▶ _Assignment_: Please determine how many lines of the material include the word "this", and respond with nothing but that number.
┄┄┄┄┄┄
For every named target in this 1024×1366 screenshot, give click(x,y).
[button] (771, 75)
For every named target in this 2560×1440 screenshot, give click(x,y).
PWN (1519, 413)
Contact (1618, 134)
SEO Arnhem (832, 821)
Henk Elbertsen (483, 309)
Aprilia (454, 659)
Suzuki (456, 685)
┄┄┄┄┄┄
▶ _Solution_: 2